Der Verwaltungsgerichtshof hat unter Bedachtnahme auf die lückenhaft übermittelte Gegenschrift des Mitbeteiligten erwogen:
Zu der im Beschwerdefall zu lösenden Rechtsfrage, mit welchem Anteil eine zur Finanzierung eines Wirtschaftsgutes aufgenommene Schuld betrieblichen oder privaten Zwecken dient, hat der Verwaltungsgerichtshof in seinem Erkenntnis vom 21. Mai 1985, Zl. 85/14/0004, ausgeführt, daß auch bei einem hergestellten Wirtschaftsgut nur der auf den betrieblich genutzten Teil entfallende Schuldbetrag Betriebsschuld ist. In diesem Erkenntnis heißt es weiters, daß es für die Zuordnung der Schuld grundsätzlich auch ohne Bedeutung ist, ob sie die Herstellungskosten des Wirtschaftsgutes zur Gänze oder nur zum Teil deckt. Dient die Schuld als solche der Herstellung eines einheitlichen Wirtschaftsgutes, dann kann sie nicht schon deshalb, weil sie geringer ist als die Herstellungskosten des betrieblich genutzten Teiles, als allein den betrieblich genutzten Teil betreffend angesehen werden. Vielmehr ist auch in einem solchen Fall die zur Herstellung des ganzen Wirtschaftsgutes aufgenommene Schuld seiner Nutzung entsprechend aufzuteilen. Diese Betrachtung liege auch dem hg. Erkenntnis vom 20. April 1977, Zl. 1468/76, für den Fall einer Anschaffung zugrunde, zumal der damalige Beschwerdeführer in seiner Berufung ähnlich wie die Beschwerdeführerin im Beschwerdefall Zl. 85/14/0004 die Behauptung aufgestellt habe, den auf den privat genutzten Teil der Liegenschaft entfallenden Kaufpreis habe er ausschließlich aus seinen Privatmitteln bezahlt und das Darlehen sei ausschließlich aufgenommen worden, um Betriebsvermögen zu erwerben. Eine andere Betrachtung wäre allerdings dann geboten, wenn mit einem Darlehen nicht die Errichtung des gesamten Gebäudes, sondern nachweislich allein die Herstellung eines abgrenzbaren, ausschließlich betrieblich genutzten Gebäudeteiles finanziert worden wäre.

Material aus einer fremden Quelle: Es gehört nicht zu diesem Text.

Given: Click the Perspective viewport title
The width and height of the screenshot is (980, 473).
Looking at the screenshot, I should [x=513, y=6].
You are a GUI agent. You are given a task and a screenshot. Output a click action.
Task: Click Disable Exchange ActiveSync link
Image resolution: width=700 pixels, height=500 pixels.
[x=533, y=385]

Daß letzteres im nunmehrigen Beschwerdefall vorläge, hat die belangte Behörde im angefochtenen Bescheid nicht festgestellt und behauptet auch der Mitbeteiligte in seiner wie gesagt lückenhaften Gegenschrift nicht. Der bloße Umstand, daß die Hälfte des Bausparkassendarlehens und das gesamte Sparkassendarlehen den auf die betriebliche Nutzung entfallenden Teil der Herstellunskosten des Gebäudes nur um S 51.674,-- überschreiten, erlaubt es aber nicht, die strittigen Darlehensschuldzinsen zur Gänze der betrieblichen Sphäre zuzuordnen.

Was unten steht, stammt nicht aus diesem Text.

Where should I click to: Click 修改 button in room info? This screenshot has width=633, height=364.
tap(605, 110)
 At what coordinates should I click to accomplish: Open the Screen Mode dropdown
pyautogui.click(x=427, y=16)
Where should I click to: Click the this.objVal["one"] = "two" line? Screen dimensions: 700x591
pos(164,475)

Da die belangte Behörde sohin das Gesetz verkannt hat, mußte der angefochtene Bescheid gemäß § 42 Abs. 2 Z. 1 VwGG wegen Rechtswidrigkeit seines Inhaltes aufgehoben werden. Diese Entscheidung konnte im Hinblick auf das zitierte Vorerkenntnis gemäß § 12 Abs. 1 Z. 2 VwGG im Dreiersenat getroffen werden.